The Daily Telegraph gazetesi de Avrupada yaşanan krize dikkati çekerken, Fransadaki referandum sonucu yüzünden Türkiyenin AB üyeliğinin üzerine gölge düştüğünü ileri sürdü. Gazetenin yazarı Colin Randall, Türkiyenin AB üyeliği konusunun, Fransa Cumhurbaşkanı Jacques Chiracın bütün direnişine rağmen referandumla ilişkilendirildiğini yazdı.
Yazar, Fransada seçmenin, Cumhurbaşkanı Chiracın çağrılarını göz ardı ettiğini, referandumda "hayır" sonucu çıkmasının bir tür "veto" olarak algılanması gerektiğini savundu.
İtalyan basını: AB, hayırlarla altüst oldu
Fransada dün düzenlenen referandumda AB Anasayasının reddedilmesi, İtalya basınında, "Avrupa Anayasası, hayırlarla altüst oldu" ve "Fransadan Avrupaya şamar" gibi ifadelerle manşetlerle yer aldı.
Corriere della Sera gazetesi, Fransızların yüzde 55inin AB Anayasasına karşı olduğunu, sonucun Sosyalistleri de böldüğünü yazdı.
Brükselin ise "Yola devam" dediğini kaydeden gazete, İtalyadaki Kuzey Birliği Partisinin de AB Anayasası hakkında oylama yapılmasını istediğini kaydetti.
"Avrupa Anasayası, hayırlarla altüst oldu" başlığını kullanan gazetenin Sergio Romanonun imzasını taşıyan başyazısında ise Fransadaki oylama sonucunun AB üyesi ülkelerde teslimiyetçi bir hava yaratmaması istendi.
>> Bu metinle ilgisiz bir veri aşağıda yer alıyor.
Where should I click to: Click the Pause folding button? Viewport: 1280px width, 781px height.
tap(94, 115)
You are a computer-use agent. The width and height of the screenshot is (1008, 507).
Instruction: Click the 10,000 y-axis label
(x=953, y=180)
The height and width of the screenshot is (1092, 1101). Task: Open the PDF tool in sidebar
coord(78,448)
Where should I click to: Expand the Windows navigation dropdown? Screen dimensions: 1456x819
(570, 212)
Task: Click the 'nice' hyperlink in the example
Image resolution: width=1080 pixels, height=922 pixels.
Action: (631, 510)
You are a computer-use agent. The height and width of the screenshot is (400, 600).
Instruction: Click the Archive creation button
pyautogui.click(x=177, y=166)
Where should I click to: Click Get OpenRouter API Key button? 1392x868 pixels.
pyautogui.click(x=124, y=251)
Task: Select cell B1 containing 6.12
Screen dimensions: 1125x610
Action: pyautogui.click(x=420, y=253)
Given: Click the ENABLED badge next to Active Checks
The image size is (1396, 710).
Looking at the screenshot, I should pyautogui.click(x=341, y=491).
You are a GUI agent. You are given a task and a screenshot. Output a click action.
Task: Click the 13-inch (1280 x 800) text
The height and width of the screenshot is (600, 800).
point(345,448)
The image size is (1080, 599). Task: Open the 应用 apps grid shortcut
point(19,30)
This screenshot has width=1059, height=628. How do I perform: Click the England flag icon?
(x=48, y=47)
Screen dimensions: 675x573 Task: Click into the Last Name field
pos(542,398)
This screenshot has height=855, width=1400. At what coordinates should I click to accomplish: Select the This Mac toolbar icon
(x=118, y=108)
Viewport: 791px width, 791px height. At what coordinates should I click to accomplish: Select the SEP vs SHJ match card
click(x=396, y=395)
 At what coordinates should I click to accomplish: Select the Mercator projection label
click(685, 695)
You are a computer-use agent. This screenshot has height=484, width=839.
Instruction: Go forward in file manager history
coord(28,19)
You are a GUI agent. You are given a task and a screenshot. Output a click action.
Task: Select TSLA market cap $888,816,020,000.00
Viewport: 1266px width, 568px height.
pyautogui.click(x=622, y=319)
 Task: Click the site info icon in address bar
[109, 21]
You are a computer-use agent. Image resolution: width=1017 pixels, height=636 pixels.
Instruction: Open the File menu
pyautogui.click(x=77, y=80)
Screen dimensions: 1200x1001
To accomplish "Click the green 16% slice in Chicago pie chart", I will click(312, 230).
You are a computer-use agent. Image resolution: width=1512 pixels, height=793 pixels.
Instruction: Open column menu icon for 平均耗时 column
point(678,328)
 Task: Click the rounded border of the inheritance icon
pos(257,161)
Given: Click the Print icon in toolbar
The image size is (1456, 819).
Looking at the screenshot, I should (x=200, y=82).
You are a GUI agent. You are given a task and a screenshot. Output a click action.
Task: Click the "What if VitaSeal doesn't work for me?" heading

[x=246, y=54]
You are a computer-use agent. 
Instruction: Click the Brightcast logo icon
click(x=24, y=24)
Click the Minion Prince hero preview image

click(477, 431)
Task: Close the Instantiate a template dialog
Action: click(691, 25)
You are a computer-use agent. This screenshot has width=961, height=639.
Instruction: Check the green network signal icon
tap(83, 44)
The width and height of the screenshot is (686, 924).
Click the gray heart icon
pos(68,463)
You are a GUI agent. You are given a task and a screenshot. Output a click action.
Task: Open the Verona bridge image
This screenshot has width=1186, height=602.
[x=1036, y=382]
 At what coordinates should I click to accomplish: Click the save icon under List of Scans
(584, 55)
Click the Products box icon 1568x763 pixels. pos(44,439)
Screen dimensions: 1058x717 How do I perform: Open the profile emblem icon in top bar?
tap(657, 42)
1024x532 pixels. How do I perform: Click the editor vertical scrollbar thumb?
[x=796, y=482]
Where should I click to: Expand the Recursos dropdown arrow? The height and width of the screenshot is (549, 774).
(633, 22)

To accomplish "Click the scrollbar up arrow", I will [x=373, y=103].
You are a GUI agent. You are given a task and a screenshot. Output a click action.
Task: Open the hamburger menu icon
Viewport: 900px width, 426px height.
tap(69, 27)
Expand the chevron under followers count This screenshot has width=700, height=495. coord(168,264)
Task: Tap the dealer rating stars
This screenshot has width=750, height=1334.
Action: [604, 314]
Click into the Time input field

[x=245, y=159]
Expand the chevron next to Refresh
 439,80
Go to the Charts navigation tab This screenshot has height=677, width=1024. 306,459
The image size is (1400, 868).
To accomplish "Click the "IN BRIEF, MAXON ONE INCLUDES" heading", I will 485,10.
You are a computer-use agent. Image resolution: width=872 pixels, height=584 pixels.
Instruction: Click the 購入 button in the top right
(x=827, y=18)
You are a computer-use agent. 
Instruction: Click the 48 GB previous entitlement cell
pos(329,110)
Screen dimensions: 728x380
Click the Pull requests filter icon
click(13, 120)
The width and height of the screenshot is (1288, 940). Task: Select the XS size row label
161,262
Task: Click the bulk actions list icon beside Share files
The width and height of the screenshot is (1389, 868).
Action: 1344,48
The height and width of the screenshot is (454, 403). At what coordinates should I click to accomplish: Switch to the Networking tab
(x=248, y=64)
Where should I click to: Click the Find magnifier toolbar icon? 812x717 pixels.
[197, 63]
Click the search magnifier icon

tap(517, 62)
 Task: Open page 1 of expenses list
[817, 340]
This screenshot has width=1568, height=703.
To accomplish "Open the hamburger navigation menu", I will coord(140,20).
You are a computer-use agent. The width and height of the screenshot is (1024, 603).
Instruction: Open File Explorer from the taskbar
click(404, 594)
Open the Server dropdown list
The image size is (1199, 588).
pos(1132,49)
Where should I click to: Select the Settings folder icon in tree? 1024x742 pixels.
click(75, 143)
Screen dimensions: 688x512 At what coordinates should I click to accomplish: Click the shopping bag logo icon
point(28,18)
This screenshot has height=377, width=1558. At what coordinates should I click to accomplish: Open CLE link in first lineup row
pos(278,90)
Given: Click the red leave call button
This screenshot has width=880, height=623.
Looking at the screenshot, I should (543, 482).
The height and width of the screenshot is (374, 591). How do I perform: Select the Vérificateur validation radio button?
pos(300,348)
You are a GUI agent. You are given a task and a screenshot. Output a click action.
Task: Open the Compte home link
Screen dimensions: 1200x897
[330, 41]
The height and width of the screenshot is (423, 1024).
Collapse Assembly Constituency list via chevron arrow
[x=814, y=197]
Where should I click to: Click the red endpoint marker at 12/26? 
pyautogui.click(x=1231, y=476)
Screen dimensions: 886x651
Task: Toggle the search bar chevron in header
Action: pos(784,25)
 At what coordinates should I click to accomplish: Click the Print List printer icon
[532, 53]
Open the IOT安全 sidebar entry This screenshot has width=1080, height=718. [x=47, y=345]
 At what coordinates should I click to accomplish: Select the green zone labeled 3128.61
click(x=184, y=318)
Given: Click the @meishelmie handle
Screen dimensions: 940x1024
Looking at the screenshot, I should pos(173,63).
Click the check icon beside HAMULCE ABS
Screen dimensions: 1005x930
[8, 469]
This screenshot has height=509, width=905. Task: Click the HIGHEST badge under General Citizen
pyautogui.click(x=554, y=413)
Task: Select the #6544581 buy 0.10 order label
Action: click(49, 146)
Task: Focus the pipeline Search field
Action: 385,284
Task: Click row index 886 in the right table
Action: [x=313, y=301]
"Beyaz bayrak kaldırılmamalı" başlıklı yazıda, ABnin kurucu ülkelerinden Almanya ve İtalyanın AB Anayasasını onayladıkları anımsatıldıktan sonra şöyle denildi:
"Fransanın hayır demesiyle bu işi bitmiş sayarsak en azından dört konuda hata ederiz: Fransaya bir veto hakkı tanımış, Danimarka ve İrlandaya bir şamar indirmiş, Anayasayı onaylayan ülkelerin itibarını zedelemiş, hakikat zamanı geldiğinde (öteden beri Avrupa ile Atlantik arasında bölünmüş vaziyetteki) İngiltereye geri çekilme hakkını hediye etmiş oluruz. Anayasayı onaylama sürecini devam ettirdiğimizde ise en azından iki hedefe ulaşmayı başarabiliriz:
Birincisi, Avrupanın genel radyografisini çıkarmış olacağız. İkincisi de zaman içerisinde Fransayı bu konudaki kararını gözden geçirmek zorunda bırakmış olacağız." La Repubblica gazetesi, manşetinde, "Fransadan Avrupaya şamar" ifadesini kullandı. Gazetenin Bernardo Valli imzalı başyazısında ise oylama sonucunun Chirac açısından bir "giyotin" niteliği taşıdığı ileri sürülerek, "Fransız halkı, ulus devlete fazla saygı göstermediği düşünülen Avrupa Anayasasına onay vermedi" denildi.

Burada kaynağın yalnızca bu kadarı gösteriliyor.